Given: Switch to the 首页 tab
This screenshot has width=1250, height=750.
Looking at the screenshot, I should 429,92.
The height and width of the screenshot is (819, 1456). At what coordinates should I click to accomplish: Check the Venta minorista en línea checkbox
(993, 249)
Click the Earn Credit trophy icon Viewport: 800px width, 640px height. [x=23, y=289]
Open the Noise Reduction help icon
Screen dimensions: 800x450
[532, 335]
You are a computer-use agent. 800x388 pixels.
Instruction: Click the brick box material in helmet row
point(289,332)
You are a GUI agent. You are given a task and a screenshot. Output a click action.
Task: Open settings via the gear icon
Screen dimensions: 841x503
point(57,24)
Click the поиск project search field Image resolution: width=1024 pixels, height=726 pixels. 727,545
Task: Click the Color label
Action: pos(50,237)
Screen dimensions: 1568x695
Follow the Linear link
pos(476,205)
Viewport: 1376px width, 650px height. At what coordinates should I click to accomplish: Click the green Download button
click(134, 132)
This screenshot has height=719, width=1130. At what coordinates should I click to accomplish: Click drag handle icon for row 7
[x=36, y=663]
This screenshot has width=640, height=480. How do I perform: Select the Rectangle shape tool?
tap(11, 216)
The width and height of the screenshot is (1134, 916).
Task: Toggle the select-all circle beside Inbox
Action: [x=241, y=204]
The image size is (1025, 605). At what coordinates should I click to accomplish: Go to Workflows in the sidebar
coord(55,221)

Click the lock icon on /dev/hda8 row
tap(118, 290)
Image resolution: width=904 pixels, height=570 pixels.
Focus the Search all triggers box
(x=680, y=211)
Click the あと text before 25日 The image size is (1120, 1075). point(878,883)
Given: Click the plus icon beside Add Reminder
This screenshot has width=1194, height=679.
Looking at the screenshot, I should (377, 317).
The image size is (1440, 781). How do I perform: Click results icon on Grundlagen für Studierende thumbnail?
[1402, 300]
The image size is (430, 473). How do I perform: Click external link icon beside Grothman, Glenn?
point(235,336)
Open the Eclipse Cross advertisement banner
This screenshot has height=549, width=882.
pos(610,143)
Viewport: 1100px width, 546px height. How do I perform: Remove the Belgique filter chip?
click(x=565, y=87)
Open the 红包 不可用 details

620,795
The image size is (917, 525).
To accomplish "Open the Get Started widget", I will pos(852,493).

**What needs to be done:**
Reproduce every entry above exactly as it was written.

**Written solution:**
Given: Switch to the 首页 tab
This screenshot has width=1250, height=750.
Looking at the screenshot, I should 429,92.
The height and width of the screenshot is (819, 1456). At what coordinates should I click to accomplish: Check the Venta minorista en línea checkbox
(993, 249)
Click the Earn Credit trophy icon Viewport: 800px width, 640px height. [x=23, y=289]
Open the Noise Reduction help icon
Screen dimensions: 800x450
[532, 335]
You are a computer-use agent. 800x388 pixels.
Instruction: Click the brick box material in helmet row
point(289,332)
You are a GUI agent. You are given a task and a screenshot. Output a click action.
Task: Open settings via the gear icon
Screen dimensions: 841x503
point(57,24)
Click the поиск project search field Image resolution: width=1024 pixels, height=726 pixels. 727,545
Task: Click the Color label
Action: pos(50,237)
Screen dimensions: 1568x695
Follow the Linear link
pos(476,205)
Viewport: 1376px width, 650px height. At what coordinates should I click to accomplish: Click the green Download button
click(134, 132)
This screenshot has height=719, width=1130. At what coordinates should I click to accomplish: Click drag handle icon for row 7
[x=36, y=663]
This screenshot has width=640, height=480. How do I perform: Select the Rectangle shape tool?
tap(11, 216)
The width and height of the screenshot is (1134, 916).
Task: Toggle the select-all circle beside Inbox
Action: [x=241, y=204]
The image size is (1025, 605). At what coordinates should I click to accomplish: Go to Workflows in the sidebar
coord(55,221)

Click the lock icon on /dev/hda8 row
tap(118, 290)
Image resolution: width=904 pixels, height=570 pixels.
Focus the Search all triggers box
(x=680, y=211)
Click the あと text before 25日 The image size is (1120, 1075). point(878,883)
Given: Click the plus icon beside Add Reminder
This screenshot has width=1194, height=679.
Looking at the screenshot, I should (377, 317).
The image size is (1440, 781). How do I perform: Click results icon on Grundlagen für Studierende thumbnail?
[1402, 300]
The image size is (430, 473). How do I perform: Click external link icon beside Grothman, Glenn?
point(235,336)
Open the Eclipse Cross advertisement banner
This screenshot has height=549, width=882.
pos(610,143)
Viewport: 1100px width, 546px height. How do I perform: Remove the Belgique filter chip?
click(x=565, y=87)
Open the 红包 不可用 details

620,795
The image size is (917, 525).
To accomplish "Open the Get Started widget", I will pos(852,493).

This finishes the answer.